Allah kibredenleri sevmez
İnsan acz, fakr, kusur ve noksanla yoğrulmuştur. Acziyle Allah’ın sonsuz kudretini fakir ile onun zenginliğini kusuru ile onun kusursuzluğunu ve noksanıyla O’nun kemalini anlayabilir. Işık gecenin karanlığı ile bilinebilir. Açlığın şiddeti nimetlerin lezzetini daha iyi gösterir.
İnsana derc edilen, dezavantajmış gibi görünen bu eksiklikler insanı Allah’a yaklaştırır, O’nun dergâhına yöneltir, dua ile el açtırır, kul olduğunu hissettirir , ibadete yönlendirir ve Peygamber Efendimiz’in (sav) makamı olan mahbubiyet makamına vardırır.
“Kendini bilen Rabbini bilir” hadisin ce kendi mahiyetini bilmeyen ,kendini tanımayan insan haddini aşar, ilahlık davasında bulunur, kibirlenir.Aslında bir nevi zayıflığını kibri ile ilan eder.

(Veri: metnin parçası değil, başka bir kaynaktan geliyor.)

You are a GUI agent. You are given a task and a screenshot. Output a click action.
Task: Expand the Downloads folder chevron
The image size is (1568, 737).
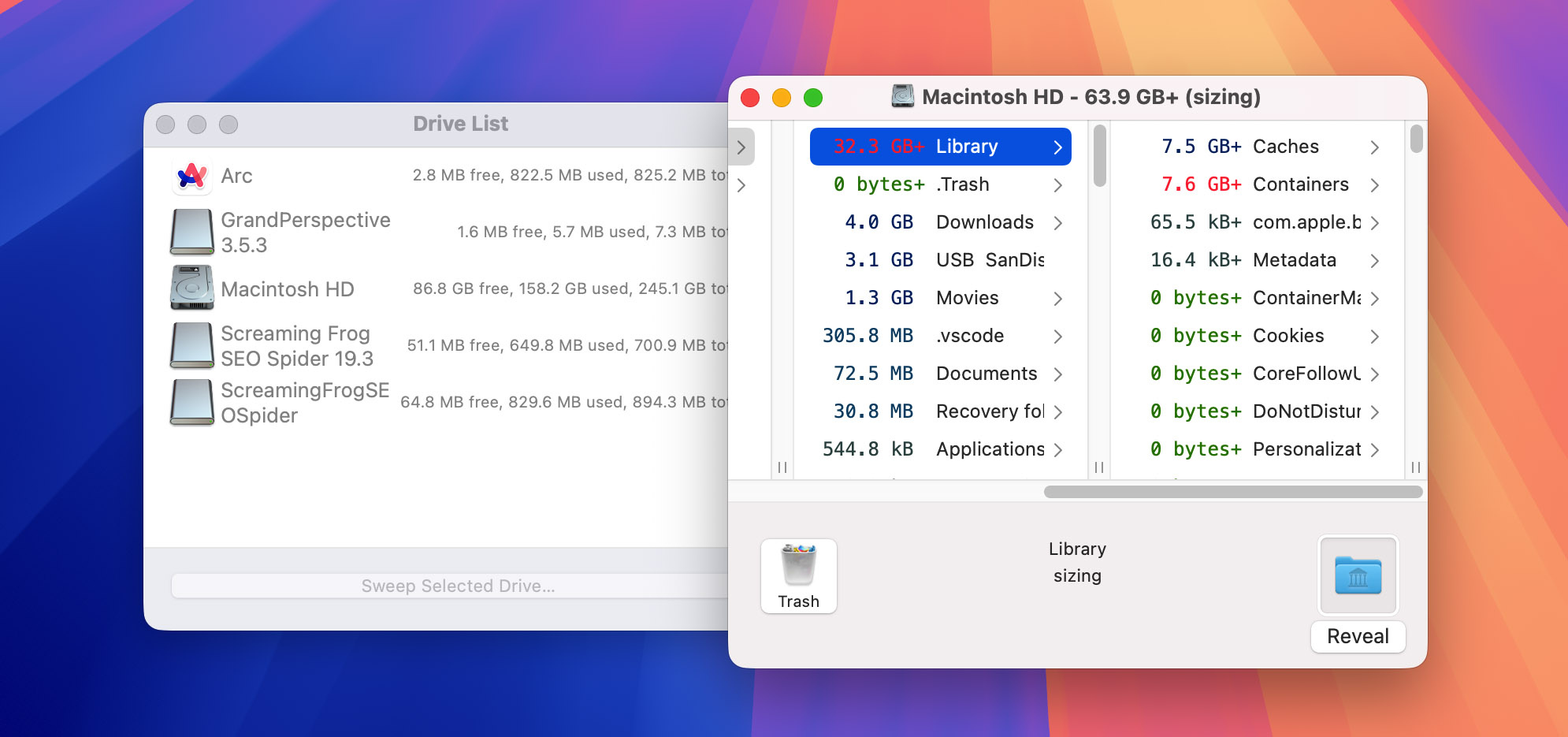coord(1057,223)
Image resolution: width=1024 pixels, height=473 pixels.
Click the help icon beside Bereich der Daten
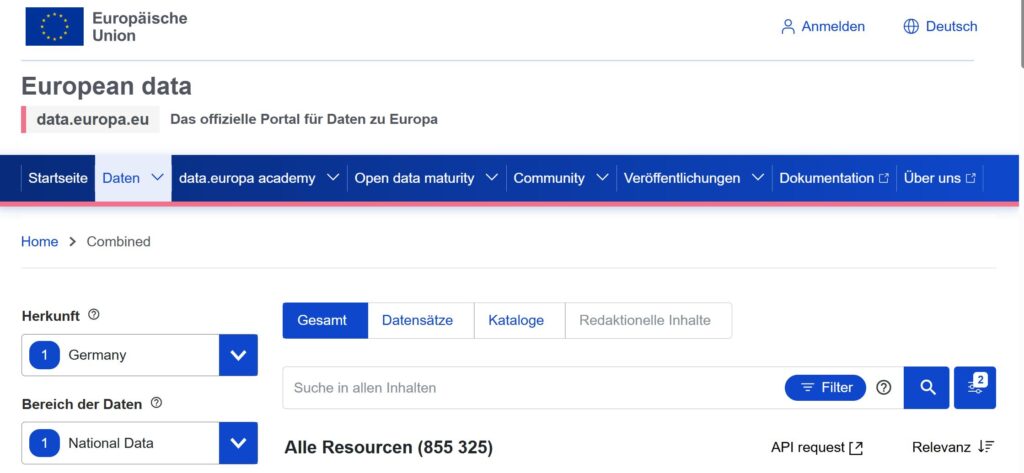(156, 403)
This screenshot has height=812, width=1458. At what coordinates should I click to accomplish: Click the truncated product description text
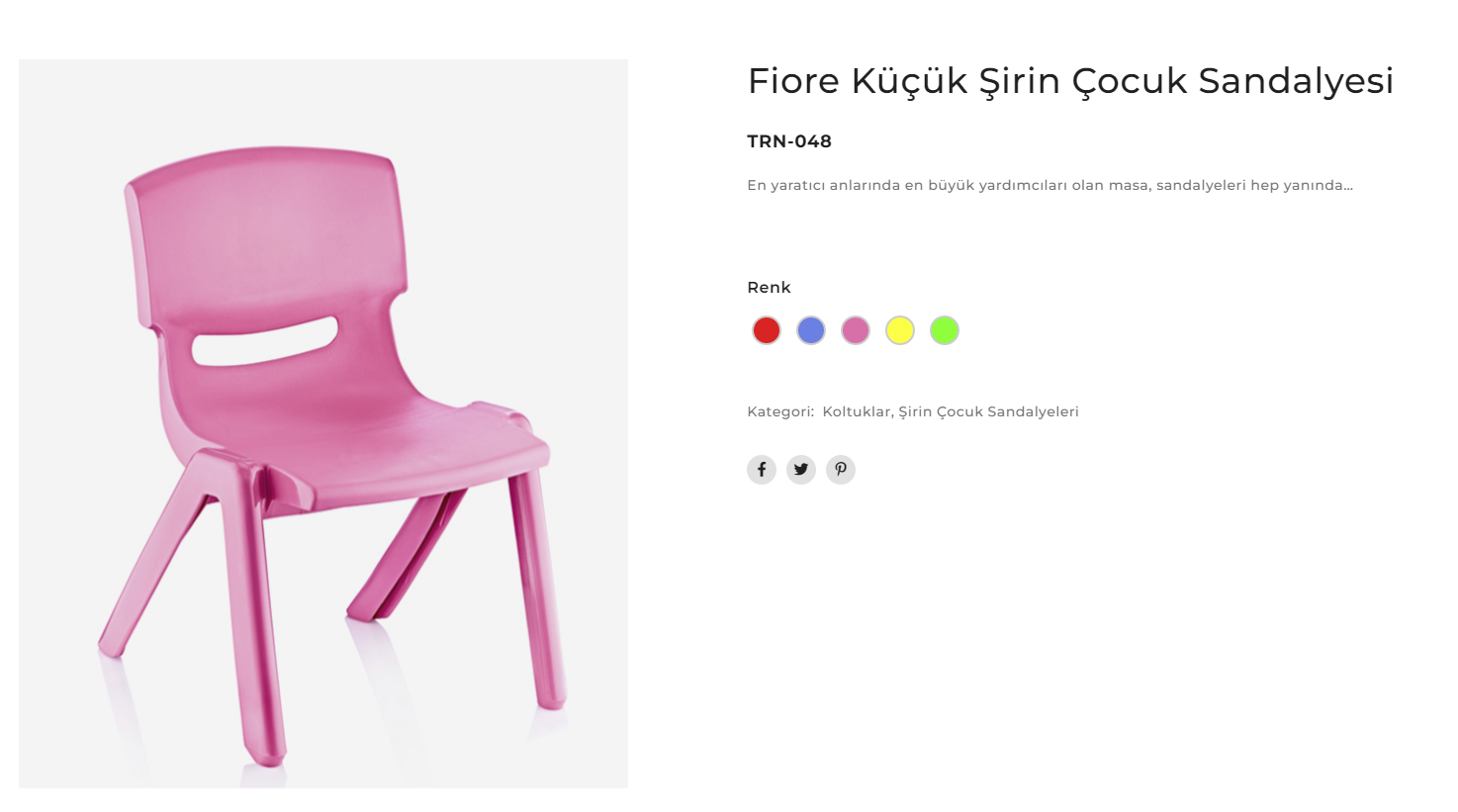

Herkesin olmak istediği bir makam vardır. İnsanın istidadı o dereceye yetişmek için yetersizse o kişi kendini olduğundan büyük göstermeye çalışacak ve kibirlenecektir. Bu şekilde zayıflığını yetersizliğini bu haliyle ortaya koyacaktır.
“Bana kulluk etmeyi kibirlerine yediremeyenler aşağılanmış bir hâlde cehenneme gireceklerdir.” (Mü’min-60) “Yeryüzünde böbürlenerek yürüme. Çünkü sen yeri asla yaramazsın, boyca da dağlara asla erişemezsin.“ (İsra-37)

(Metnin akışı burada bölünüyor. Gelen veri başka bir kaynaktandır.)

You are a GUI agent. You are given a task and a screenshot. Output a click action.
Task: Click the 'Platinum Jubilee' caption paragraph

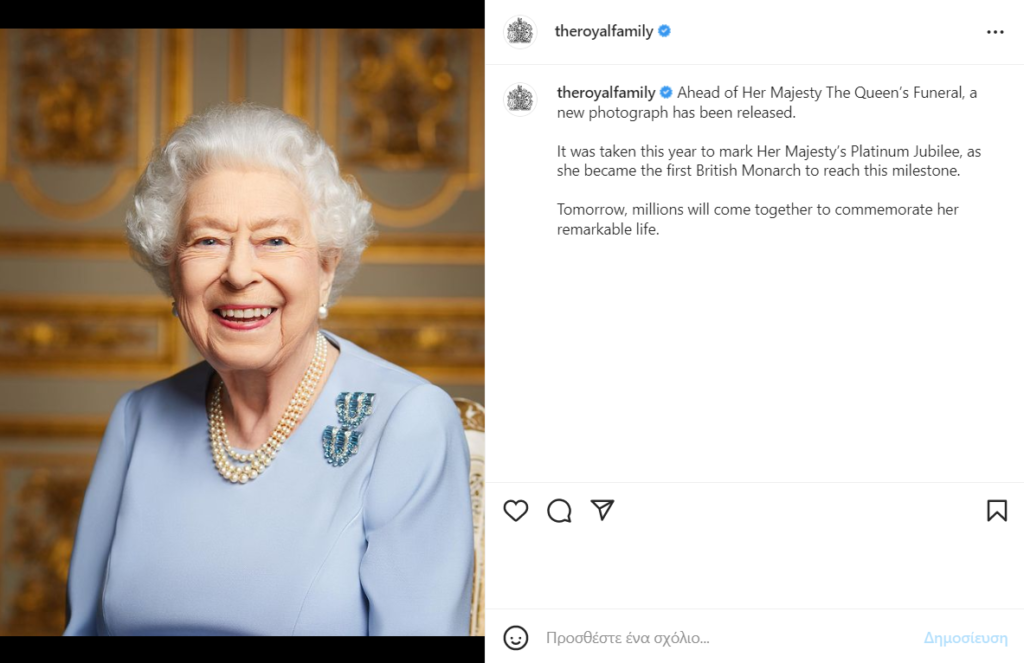point(768,161)
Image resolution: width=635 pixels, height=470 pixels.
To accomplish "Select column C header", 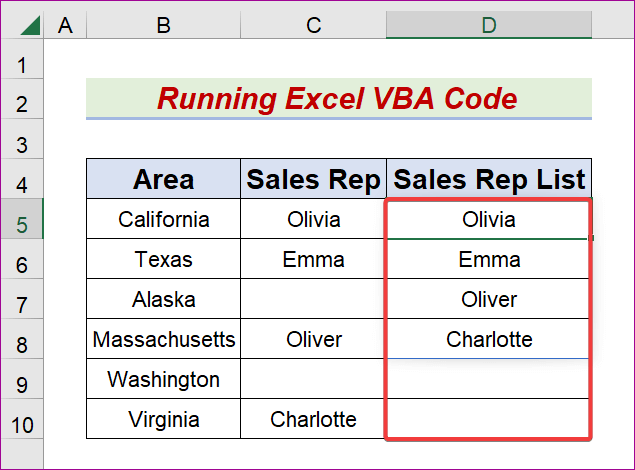I will click(x=313, y=25).
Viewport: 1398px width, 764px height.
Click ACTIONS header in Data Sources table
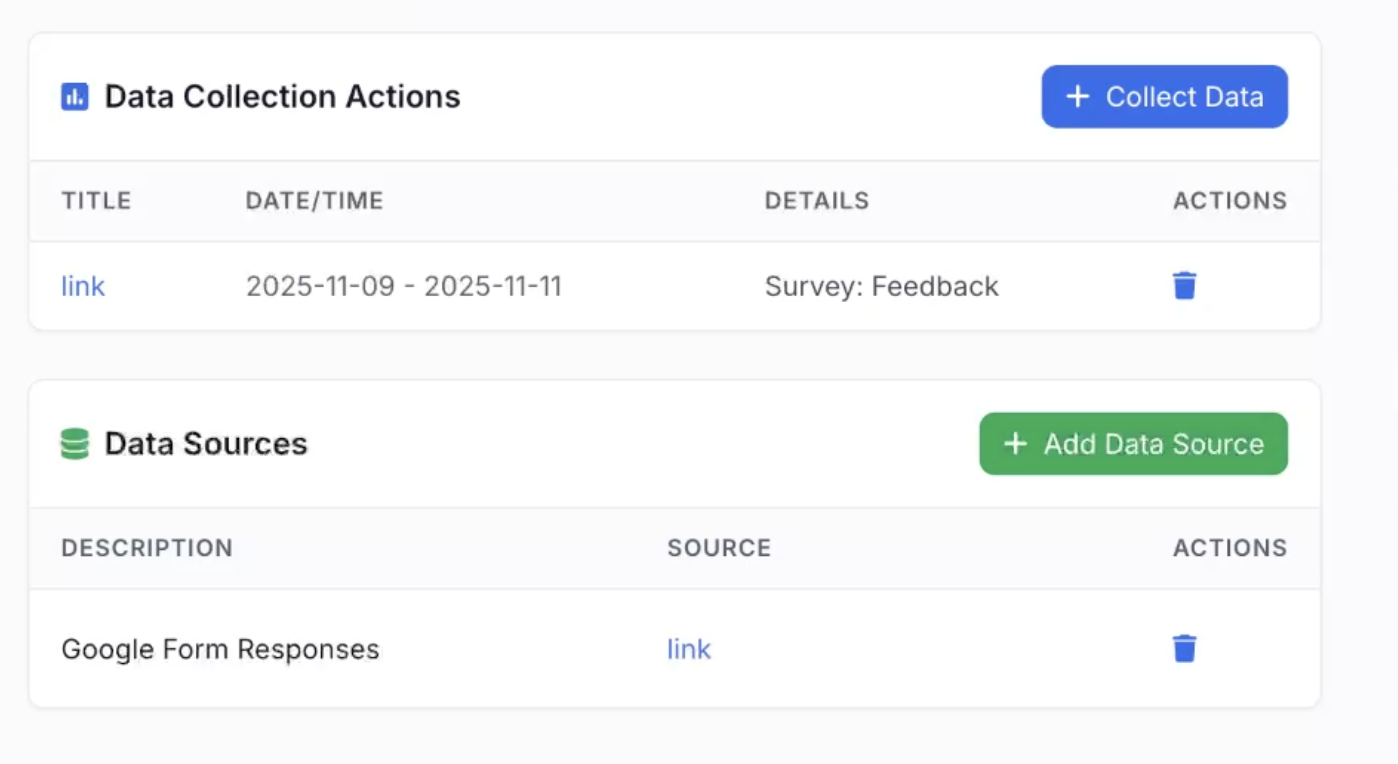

“Şüphe yok ki Allah, onların gizlediklerini de, açığa vurduklarını da bilir. O, büyüklük taslayanları hiç sevmez.” (Nahl-23)
“Yeryüzünde haksız yere büyüklük taslayanları âyetlerimden uzaklaştıracağım. (Onlar) her âyeti görseler de ona iman etmezler. Doğru yolu görseler onu yol edinmezler. Ama sapıklık yolunu görseler onu (hemen) yol edinirler. Bu, onların, âyetlerimizi yalanlamaları ve onlardan hep gafil olmaları sebebiyledir. (A’raf-146) gibi ayetlerle anlaşılıyor ki kibrin en büyüğü Allah’a karşı yapılan kibirdir Kur’an’da üzerinde bu kadar durulması içinde küfür barındırdığı içindir.

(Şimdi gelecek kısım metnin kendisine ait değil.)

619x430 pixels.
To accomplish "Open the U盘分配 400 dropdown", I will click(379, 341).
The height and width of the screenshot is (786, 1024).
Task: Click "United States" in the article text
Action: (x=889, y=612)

Büyüklük yalnızca Allah’a ait olduğu için kibirli insan bu haliyle Allah’ın özelliklerini kendince örtmüş oluyor ve kendi üzerine alarak bir nevi hırsızlık yapmış oluyor. Kulun varlığı üzerindeki nimetler sahip olduğu şeyler her şey ama her şey Allah’tandır Bu sebeple Allah’a, peygamberlere ve insanlara hatta bütün mahlukata karşı büyüklenmek yasaklanmıştır.
Firavun, Nemrut, Haman, Karun gibi Kur’an’da ismi geçen şahıslar kibirleri ile zelil olmuşlardır sahip oldukları ve büyüklük tasladıkları güç, ilim, makam, mal, mülk onları helak olmaktan kurtaramamıştır. Kimi suya gark olmuş, kimi sivrisinekle helak olmuş, Kimi yerin dibine batırılmıştır. Kibredenlerin sonu ne kadar acıklıdır.
Rabbimiz, ilahlık dava eden ve secde ederek ölen Firavun’u “Biz de bugün bedenini, arkandan geleceklere ibret olman için, kurtaracağız. Çünkü insanlardan birçoğu âyetlerimizden gerçekten habersizdir.” (Yunus-92) âyetinden de anlaşılacağı gibi bu asrın insanına ibret olsun diye çürütmemiş, bir müzede sergiletmiştir.
Ve günümüzün müstekbirlerinin yaptıkları zulümler ,katlettikleri milyonlarca insanlarla Firavun’u aratmayacak cinsten. Onlar da Firavun gibi ister istemez Allah diyecekler. Büyük suçların cezaları büyük mahkemelerde görülür. Bunların davaları da mahkeme-i Kübra’da görülecek. Duamız odur ki, bu dünyada da yaşattıklarını yaşamadan ölmesinler.